Şiirin bestelenmesi için açılan ikinci yarışmaya 24 besteci katılmış, 1924 yılında Ankara'da toplanan seçici kurul, Ali Rıfat Çağatay'ın bestesini kabul etmiştir. Bu beste 1930 yılına kadar çalındıysa da 1930'da değiştirilerek, dönemin Cumhurbaşkanlığı Senfoni Orkestrası Şefi Osman Zeki Üngör'ün 1922'de hazırladığı bugünkü beste yürürlüğe konmuş, toplamda dokuz dörtlük ve bir beşlikten oluşan marşın armonilemesini Edgar Manas, bando düzenlemesini de İhsan Servet Künçer yapmıştır. Üngör'ün yakın dostu Cemal Reşit Rey'le yapılmış olan bir röportajda da kendisinin belirttiğine göre aslında başka bir güfte üzerine yapılmıştır ve İstiklal Marşı olması düşünülerek bestelenmemiştir.

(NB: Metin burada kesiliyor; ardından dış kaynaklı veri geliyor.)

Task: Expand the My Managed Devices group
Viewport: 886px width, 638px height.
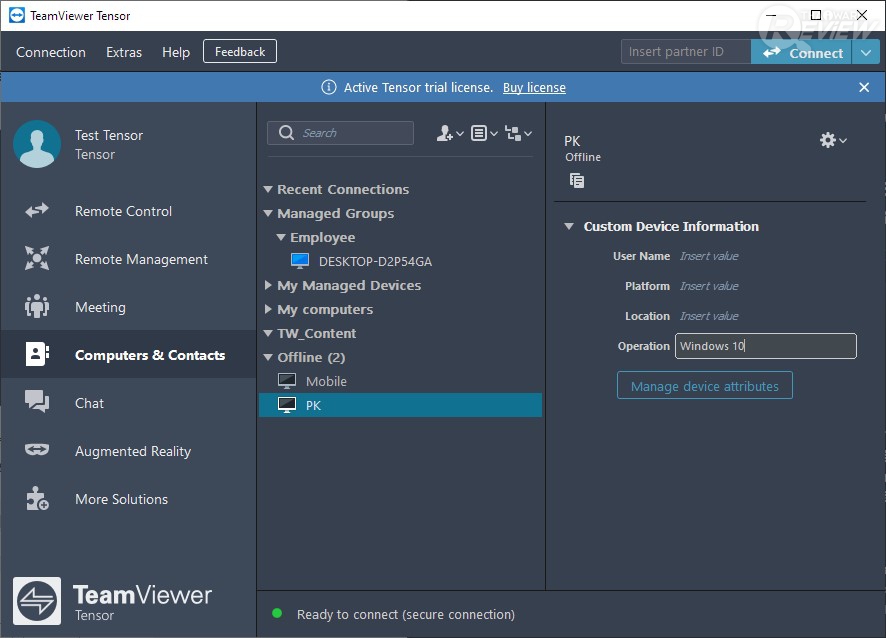Action: [268, 285]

Söz ve melodide yer yer görülen uyum (Prozodi) eksikliğinin esas sebebi de (Örneğin "Korkma, sönmez bu şafaklarda yüzen al sancak" mısrası ezgili okunduğunda "şafaklarda" sözcüğü iki müzikal cümle arasında bölünmüştür) budur. Protokol gereği, sadece ilk iki dörtlük beste eşliğinde İstiklâl Marşı olarak söylenmektedir.

MEHMET AKİF ERSOY KİMDİR?

1873 yılında İstabul Fatih'in Sarıgüzel semtinde dünyaya gelen Mehmet Akif Ersoy'a babası Mehmet Tahir Efendi, ebced hesabıyla doğum tarihini belirten “Ragif” adını verdi (hicri 1290) ve vefatına kadar onu bu adla çağırdı. Ancak bu isim, yaygın olmadığı ve güç söylendiği için annesi ve yakın çevresi, daha bilinen bir ad olan “Akif”i kullandılar.

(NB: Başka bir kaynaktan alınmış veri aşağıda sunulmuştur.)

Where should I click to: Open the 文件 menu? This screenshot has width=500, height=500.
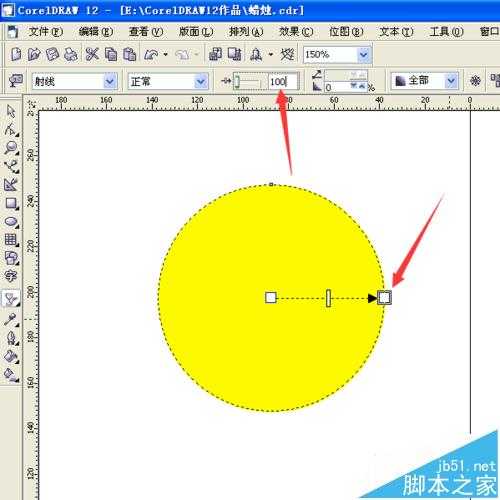coord(46,32)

Babası Fatih Medresesi müderrislerinden Mehmet Tahir Efendi, o dönemler Osmanlı Devleti'ne bağlı olan Arnavutluk'un İpek kasabasına bağlı Şuşise Köyü'nden İstanbul'a gelmiş, annesi Emine Cemile Hanım ise Buharalı Mehmet Efendi'nin kızı olarak Samsun'da doğmuştu.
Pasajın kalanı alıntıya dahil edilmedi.